Output every line below exactly, please, omitting pictures.

════

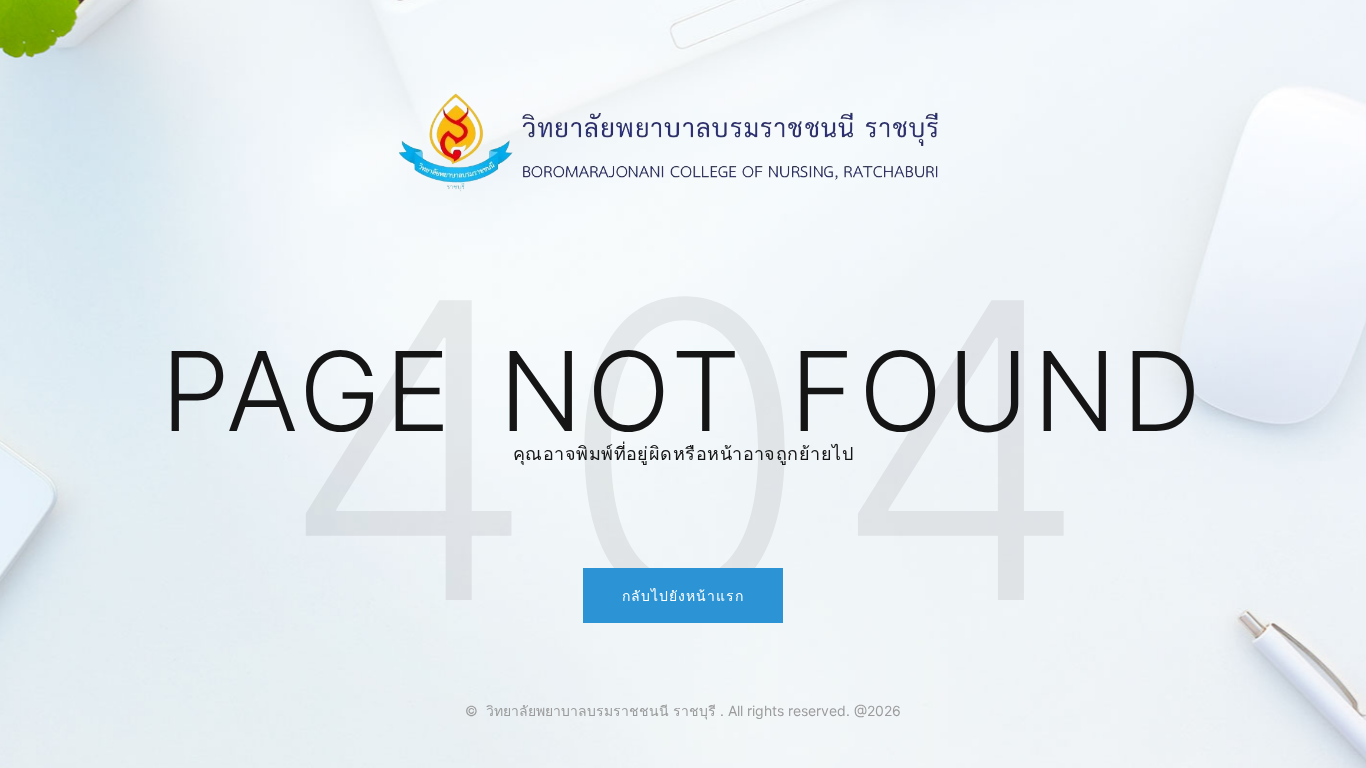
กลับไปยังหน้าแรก (683, 595)
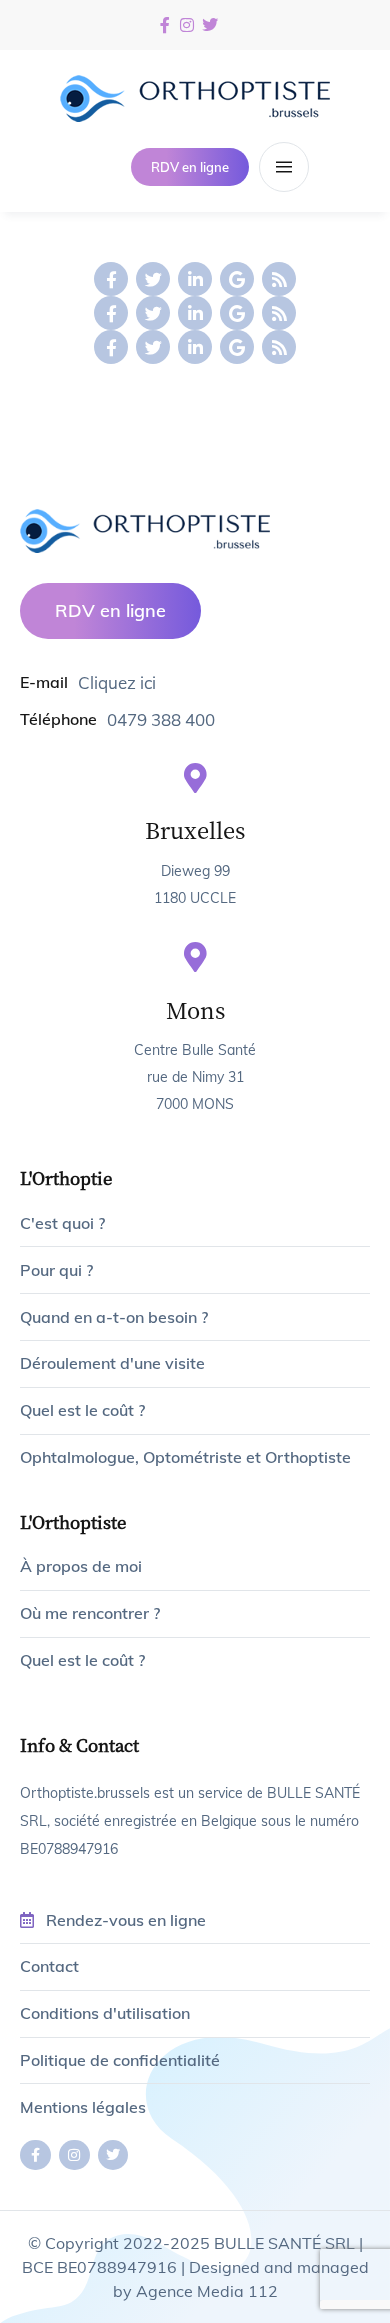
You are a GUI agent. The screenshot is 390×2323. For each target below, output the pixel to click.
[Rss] (279, 279)
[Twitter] (153, 279)
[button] (190, 167)
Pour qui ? (56, 1270)
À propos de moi (81, 1566)
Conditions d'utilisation (105, 2013)
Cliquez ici (117, 682)
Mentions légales (83, 2107)
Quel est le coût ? (82, 1410)
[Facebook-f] (111, 279)
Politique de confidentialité (120, 2060)
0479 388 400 (161, 719)
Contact (49, 1966)
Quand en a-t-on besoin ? (114, 1317)
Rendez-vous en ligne (126, 1920)
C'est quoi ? (62, 1223)
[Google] (237, 279)
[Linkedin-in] (195, 279)
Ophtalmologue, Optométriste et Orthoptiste (185, 1457)
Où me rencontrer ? (90, 1613)
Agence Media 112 (207, 2291)
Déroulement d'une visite (112, 1363)
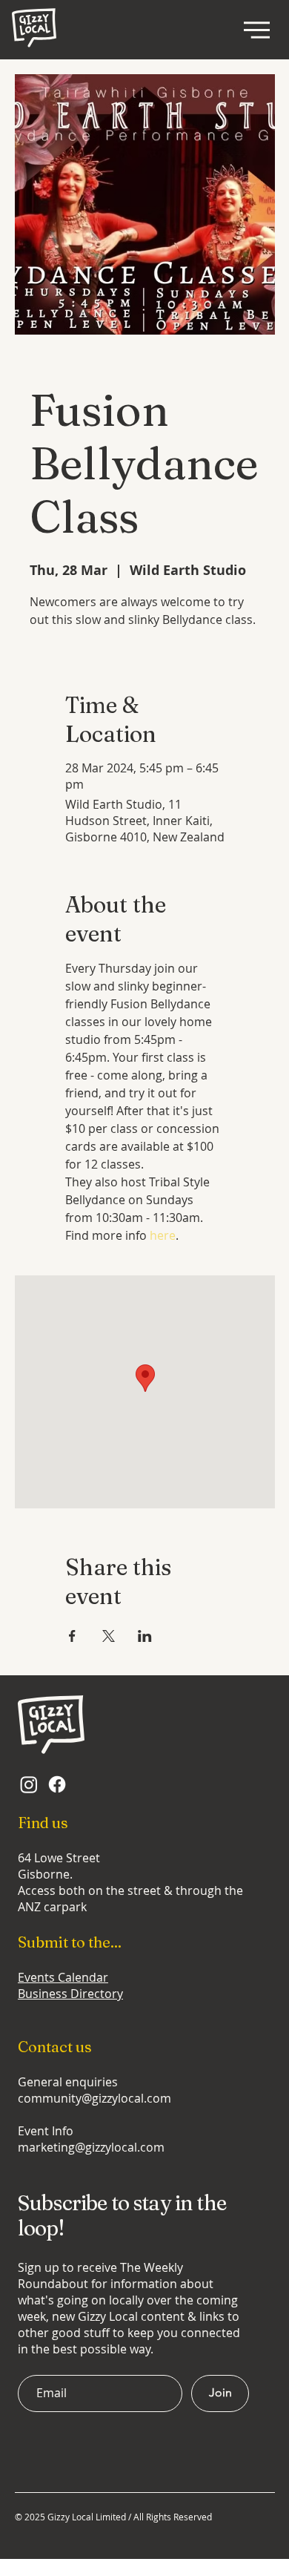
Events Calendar (63, 1977)
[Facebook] (57, 1784)
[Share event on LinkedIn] (145, 1636)
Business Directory (70, 1993)
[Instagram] (29, 1784)
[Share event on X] (109, 1636)
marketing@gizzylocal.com (91, 2147)
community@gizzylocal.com (94, 2098)
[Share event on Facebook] (72, 1636)
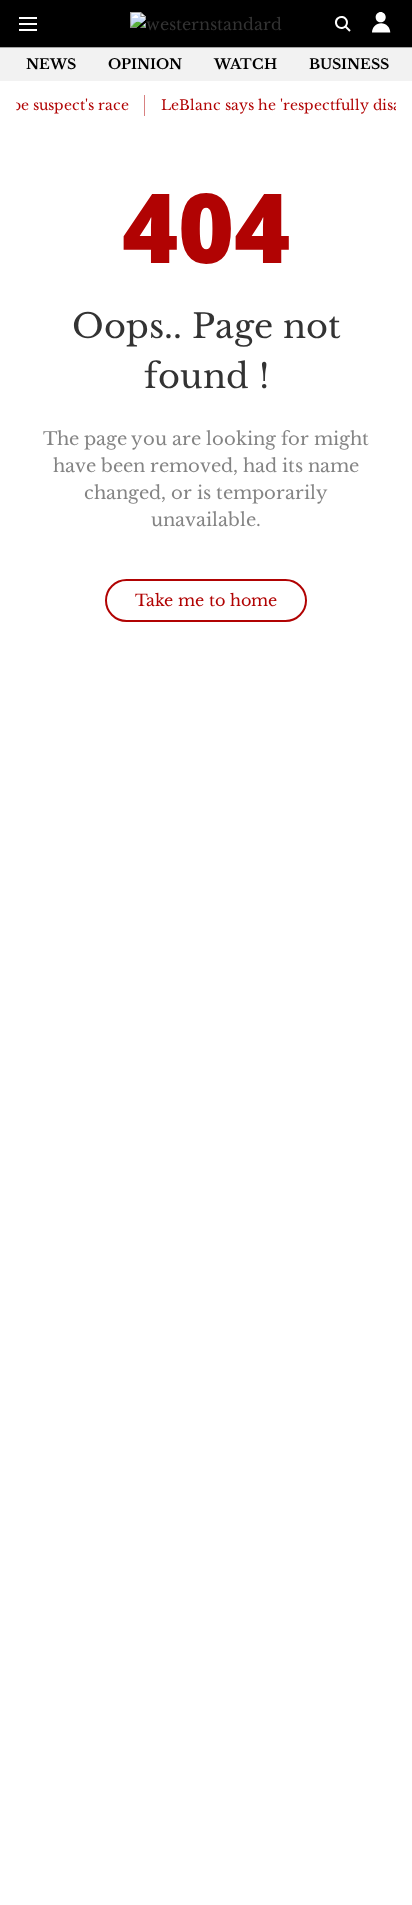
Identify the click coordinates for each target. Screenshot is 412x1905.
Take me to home (206, 600)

════

▸ **Response area**:
กลับไปยังหน้าแรก (683, 595)
You are a GUI agent. The screenshot is 390×2323. For each target below, output the pixel to click.
[Rss] (279, 279)
[Twitter] (153, 279)
[button] (190, 167)
Pour qui ? (56, 1270)
À propos de moi (81, 1566)
Conditions d'utilisation (105, 2013)
Cliquez ici (117, 682)
Mentions légales (83, 2107)
Quel est le coût ? (82, 1410)
[Facebook-f] (111, 279)
Politique de confidentialité (120, 2060)
0479 388 400 (161, 719)
Contact (49, 1966)
Quand en a-t-on besoin ? (114, 1317)
Rendez-vous en ligne (126, 1920)
C'est quoi ? (62, 1223)
[Google] (237, 279)
[Linkedin-in] (195, 279)
Ophtalmologue, Optométriste et Orthoptiste (185, 1457)
Où me rencontrer ? (90, 1613)
Agence Media 112 (207, 2291)
Déroulement d'une visite (112, 1363)
Events Calendar (63, 1977)
[Facebook] (57, 1784)
[Share event on LinkedIn] (145, 1636)
Business Directory (70, 1993)
[Instagram] (29, 1784)
[Share event on X] (109, 1636)
marketing@gizzylocal.com (91, 2147)
community@gizzylocal.com (94, 2098)
[Share event on Facebook] (72, 1636)
Identify the click coordinates for each target. Screenshot is 412x1905.
Take me to home (206, 600)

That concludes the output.